Dopo che lo scorso 10 gennaio la Conferenza dei Servizi ha optato, a prevalenza dei pareri e quindi non all’unanimità, per la concessione della Valutazione d’Impatto Ambientale propedeutica al rilascio di tutte le autorizzazioni necessarie alla realizzazione ed all’esercizio dell’impianto, la Giunta regionale ha rilasciato l’Autorizzazione Paesaggistica. Un passaggio di certo non banale, visto che l’autorizzazione arriva nonostante

il parere del ministero della Cultura che attraverso la Soprintendenza PNRR ministeriale in un documento di oltre 50 pagine ha espresso la sua netta contrarietà, sottolineando come nessuna mitigazione o variante al progetto, cambierebbe la valutazione del ministero, che ha candidamente affermando che l’opera andrebbe realizzata altrove visto che la stessa, nel luogo in cui è stato deciso di realizzarla, è in contrasto con il paesaggio e l’ambiente circostanza sotto ogni punto di vista.
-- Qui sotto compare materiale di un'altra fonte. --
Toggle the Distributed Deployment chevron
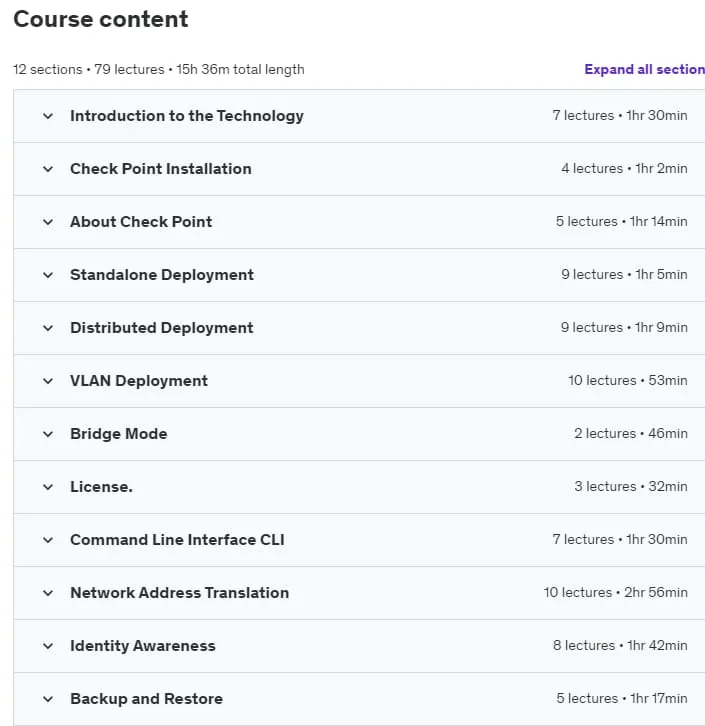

Certamente però, il procedimento è ancora ampio e complesso. Visto che mancano all’appello ancora diverse autorizzazioni. La più importante e la più problematica, nonché cerchiata di rosso da ARPA Puglia e contestata dalle associazioni contrarie all’opera, è quella che prevede il prelievo sino ad un massimo di 1.000 l/s di risorsa. Inoltre, il progetto dovrà ottenere il via libera allo scarico della salamoia in mar Grande, un flusso liquido di circa 370 litri al secondo rilascio avverrà in prossimità delle infrastrutture di recapito del siderurgico e del Fiumetto.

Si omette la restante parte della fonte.